*RECORDS FOR THE EXERCISE:*
= Beginning of Section =

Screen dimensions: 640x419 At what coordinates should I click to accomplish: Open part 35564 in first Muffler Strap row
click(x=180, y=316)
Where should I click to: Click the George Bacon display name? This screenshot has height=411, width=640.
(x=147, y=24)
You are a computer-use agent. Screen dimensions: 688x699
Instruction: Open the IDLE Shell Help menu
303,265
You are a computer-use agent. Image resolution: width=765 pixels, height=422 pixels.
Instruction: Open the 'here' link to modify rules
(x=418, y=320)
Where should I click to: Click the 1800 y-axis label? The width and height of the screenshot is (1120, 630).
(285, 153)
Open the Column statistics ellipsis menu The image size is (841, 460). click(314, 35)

= End of Section =
= Beginning of Section =

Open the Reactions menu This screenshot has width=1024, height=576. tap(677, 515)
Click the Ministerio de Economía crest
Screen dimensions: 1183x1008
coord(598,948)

= End of Section =
= Beginning of Section =

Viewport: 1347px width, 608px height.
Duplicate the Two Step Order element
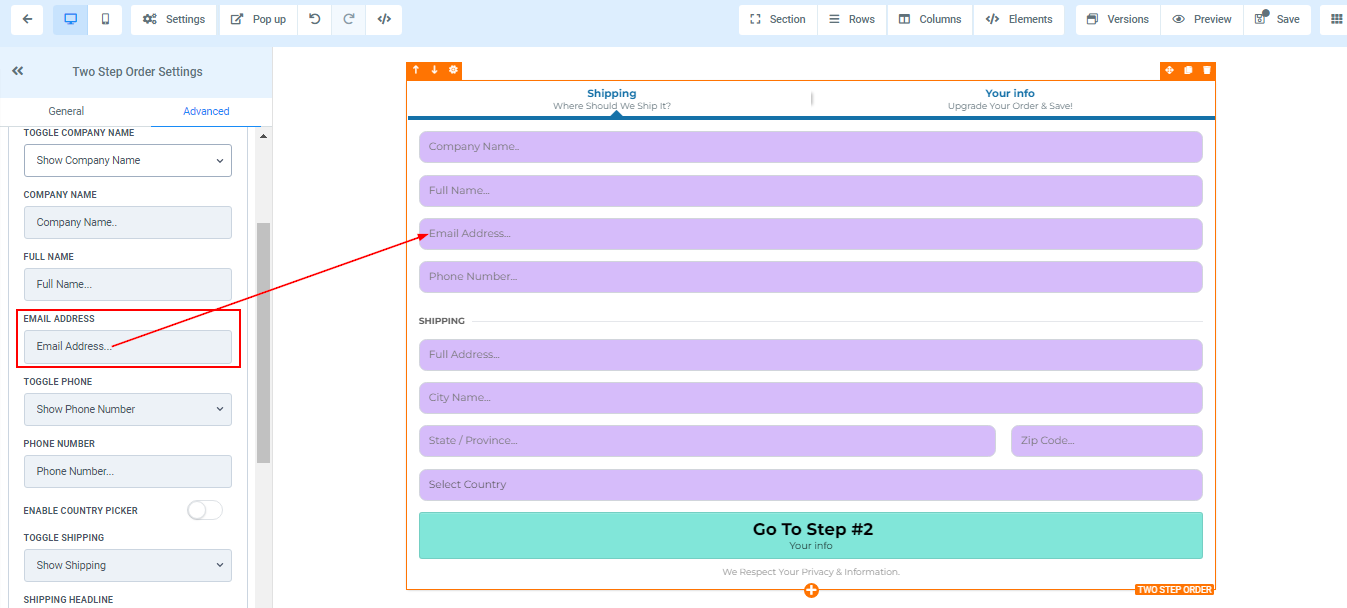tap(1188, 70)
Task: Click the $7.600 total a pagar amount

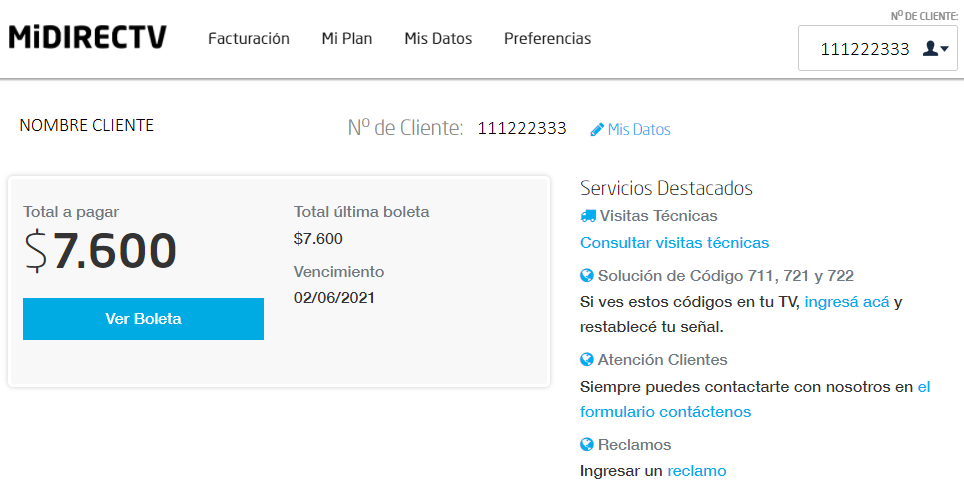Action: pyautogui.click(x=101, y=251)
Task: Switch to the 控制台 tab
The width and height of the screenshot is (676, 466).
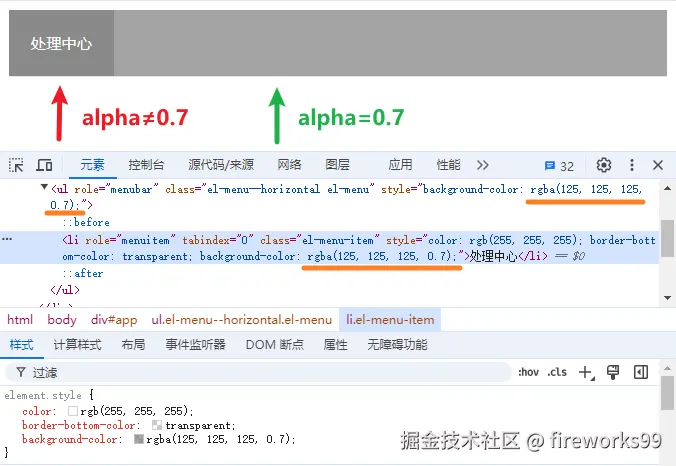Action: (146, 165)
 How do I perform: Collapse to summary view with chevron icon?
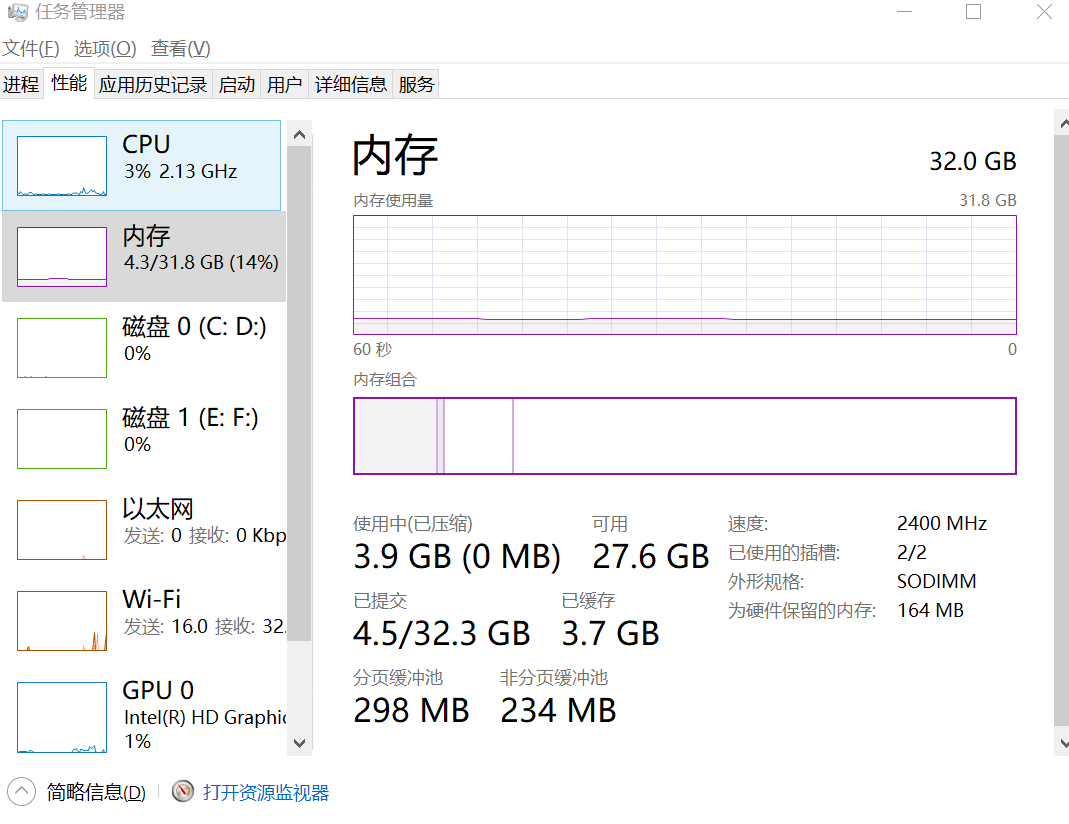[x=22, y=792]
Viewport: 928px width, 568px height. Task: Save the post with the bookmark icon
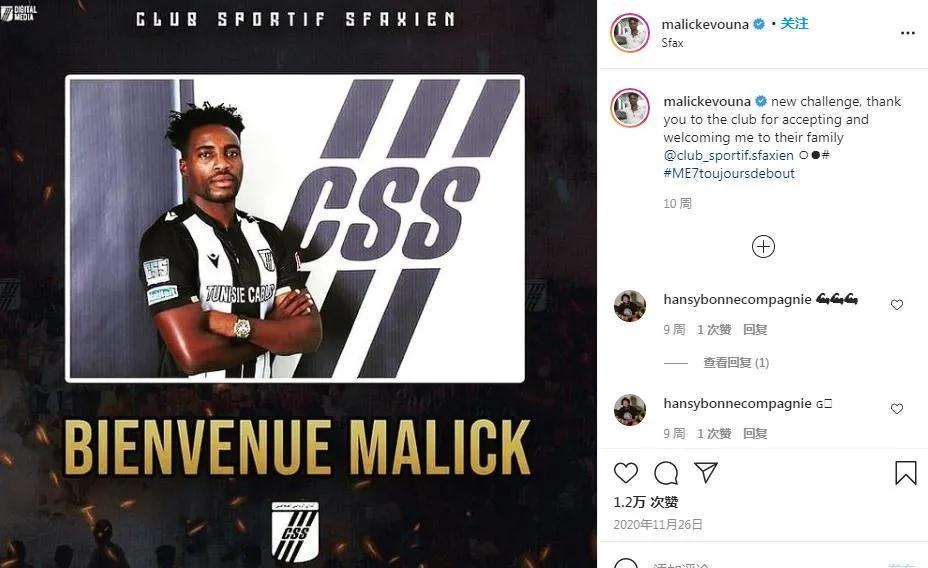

= End of Section =

*WHAT IS BEING ASKED:* Leave the pictures out. Output, exactly, the lines of the material above starting at the line containing "How do I perform: Collapse" and ending at the line containing "Viewport: 928px width, 568px".

*SOLUTION FOR THIS TASK:*
 How do I perform: Collapse to summary view with chevron icon?
[x=22, y=792]
Viewport: 928px width, 568px height. Task: Save the post with the bookmark icon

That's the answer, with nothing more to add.